Assignment 1: Rewrite the potato history text starting at the words "Parmentier conducted research" and ending after "1750 and 1950.". Replace "lavish dinners" with "elaborate banquets".
Assignment 2: According to the potato history text, who attended the dinners Parmentier organized?
Assignment 3: Continue the text on resistance to potatoes, sugarcane, and GMOs from the point where it stops.
-- Provided passage follows --
Parmentier’s experience with potatoes while in prison transformed his thinking. He had eaten potatoes and didn’t get leprosy; neither did he die as most locals back in France believed. After his release from prison he set on a mission to prove to the French that potatoes were good for human consumption.

Parmentier conducted research on the nutritional benefits of potatoes which received accolades. When the French people remained leery, he organized lavish dinners featuring potatoes that were attended by celebrities and politicians.  War and famine had a role in the eventual acceptance of potato in France. It’s highly believed that the potato ended famine in northern Europe after its arrival and acceptance. It’s said to have helped some European nations assert domination over most of the world and fuelled the rise of the west between 1750 and 1950.

The following are similarities between the two stories about the resistance to sugarcane farming in western Kenya and the potato in Europe, in relation to the current resistance to the GMO technology by various countries across the world;

  1. There were unfounded superstitions that fuelled the “anti-campaigns” that have been disapproved by science. The belief that potatoes could cause leprosy is similar to the believe that sugar from sugarcane would cause impotence, and that GMO food and products cause cancer.
-- Provided passage concluded --
-- Dataset extract follows --
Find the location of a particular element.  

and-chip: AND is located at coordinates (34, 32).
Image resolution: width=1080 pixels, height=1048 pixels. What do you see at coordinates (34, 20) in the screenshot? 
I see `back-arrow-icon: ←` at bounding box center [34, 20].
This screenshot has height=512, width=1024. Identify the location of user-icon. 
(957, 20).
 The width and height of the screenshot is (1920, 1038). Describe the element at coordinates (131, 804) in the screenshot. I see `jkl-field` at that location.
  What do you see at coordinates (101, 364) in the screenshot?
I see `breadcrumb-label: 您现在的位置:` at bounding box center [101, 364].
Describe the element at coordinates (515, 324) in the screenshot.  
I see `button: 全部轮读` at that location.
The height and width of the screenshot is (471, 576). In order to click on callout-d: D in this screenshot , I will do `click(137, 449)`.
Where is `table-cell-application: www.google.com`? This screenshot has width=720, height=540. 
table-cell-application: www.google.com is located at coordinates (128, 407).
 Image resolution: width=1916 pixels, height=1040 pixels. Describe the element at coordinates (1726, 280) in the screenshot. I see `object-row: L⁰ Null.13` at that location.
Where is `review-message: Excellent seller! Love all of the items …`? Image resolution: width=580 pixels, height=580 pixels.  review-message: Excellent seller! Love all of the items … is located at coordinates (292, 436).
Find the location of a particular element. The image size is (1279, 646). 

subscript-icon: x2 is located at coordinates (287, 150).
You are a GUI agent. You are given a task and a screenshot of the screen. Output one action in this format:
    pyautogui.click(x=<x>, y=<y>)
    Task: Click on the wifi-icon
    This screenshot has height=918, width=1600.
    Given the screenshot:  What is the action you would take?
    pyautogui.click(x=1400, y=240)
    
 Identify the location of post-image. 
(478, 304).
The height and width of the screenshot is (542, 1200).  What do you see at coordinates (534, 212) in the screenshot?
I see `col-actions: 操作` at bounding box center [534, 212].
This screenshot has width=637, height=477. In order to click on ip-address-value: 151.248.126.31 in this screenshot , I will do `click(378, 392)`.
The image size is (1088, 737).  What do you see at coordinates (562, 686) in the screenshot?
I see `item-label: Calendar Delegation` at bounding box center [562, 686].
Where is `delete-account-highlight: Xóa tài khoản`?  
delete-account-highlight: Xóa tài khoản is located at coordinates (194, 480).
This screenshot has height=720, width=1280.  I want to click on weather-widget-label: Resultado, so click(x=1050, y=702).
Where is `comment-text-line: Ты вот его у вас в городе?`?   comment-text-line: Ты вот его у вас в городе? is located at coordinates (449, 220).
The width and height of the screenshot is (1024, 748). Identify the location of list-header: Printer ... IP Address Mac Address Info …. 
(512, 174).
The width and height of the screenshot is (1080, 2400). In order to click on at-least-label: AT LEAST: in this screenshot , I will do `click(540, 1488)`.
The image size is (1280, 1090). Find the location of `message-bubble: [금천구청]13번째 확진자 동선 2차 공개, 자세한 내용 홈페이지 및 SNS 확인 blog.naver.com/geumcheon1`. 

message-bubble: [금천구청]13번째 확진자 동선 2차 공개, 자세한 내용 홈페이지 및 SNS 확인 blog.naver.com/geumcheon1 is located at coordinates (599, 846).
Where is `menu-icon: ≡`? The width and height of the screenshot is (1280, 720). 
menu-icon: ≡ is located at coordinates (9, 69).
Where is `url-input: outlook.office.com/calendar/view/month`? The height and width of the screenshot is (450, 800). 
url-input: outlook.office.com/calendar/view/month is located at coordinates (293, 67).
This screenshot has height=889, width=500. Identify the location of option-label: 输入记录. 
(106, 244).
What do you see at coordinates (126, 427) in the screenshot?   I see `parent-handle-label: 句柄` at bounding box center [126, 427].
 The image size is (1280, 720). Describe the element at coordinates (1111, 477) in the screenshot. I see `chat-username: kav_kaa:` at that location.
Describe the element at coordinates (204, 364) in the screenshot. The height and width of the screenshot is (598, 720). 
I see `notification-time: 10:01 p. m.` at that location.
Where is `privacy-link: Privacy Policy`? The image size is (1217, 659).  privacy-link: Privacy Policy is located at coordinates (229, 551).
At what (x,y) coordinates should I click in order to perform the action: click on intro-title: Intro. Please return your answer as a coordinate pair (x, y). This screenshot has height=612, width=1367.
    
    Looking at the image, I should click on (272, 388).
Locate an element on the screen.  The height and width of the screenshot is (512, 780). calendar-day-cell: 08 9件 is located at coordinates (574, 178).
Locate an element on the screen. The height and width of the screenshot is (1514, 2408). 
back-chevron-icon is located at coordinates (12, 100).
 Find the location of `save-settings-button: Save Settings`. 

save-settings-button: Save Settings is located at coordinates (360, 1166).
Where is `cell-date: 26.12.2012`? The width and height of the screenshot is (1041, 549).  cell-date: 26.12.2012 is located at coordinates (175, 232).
-- Dataset extract concluded --
Response area 1:
Parmentier conducted research on the nutritional benefits of potatoes which received accolades. When the French people remained leery, he organized elaborate banquets featuring potatoes that were attended by celebrities and politicians.  War and famine had a role in the eventual acceptance of potato in France. It’s highly believed that the potato ended famine in northern Europe after its arrival and acceptance. It’s said to have helped some European nations assert domination over most of the world and fuelled the rise of the west between 1750 and 1950.

Response area 2: Celebrities and politicians.

Response area 3:
  2. The belief that potatoes were meant for livestock feed alone is not far from anti GMO campaigners who insist that the technology can only be used to manufacture animal feed but not good for human consumption.
  3. The influence political players had in fighting or stalling the growth of the potato for human consumption reminds us of how political players in western Kenya worked hard to either stop or encourage the adoption of sugarcane as a major income earner in the region, and how a few politicians are against the implementation of the GMO technology.   
  4. By employing the hosting of potato dinners to increase its publicity and acceptability as food, Parmentier was not far from the miller and government in Kenya which used barazas (meetings organized by local administration) and served tea sweetened with sugar. They went as far as licking grains of sugar to demonstrate to the landowners that indeed sugar wasn’t dangerous to cause impotence! Presently, the Kenya government has allowed GMO seed developers, scientist and researchers to run awareness exhibitions in the country. A major exhibition is happening at KICC Nairobi on 8th and 9th of February 2023.
  5. We can all agree that the potato revolution had its heroes like Antoine Parmentier. Benjamin Franklin, Antoine Lavoisier, who attended the lavish tuber dinners, and the King and queen of France who were presented a bouquet of potato flowers, just like the GMO campaign in Kenya has its front-line heroes and advocates like Dr. William Samoei Ruto who is the President of the republic of Kenya and others pushing from the front-line.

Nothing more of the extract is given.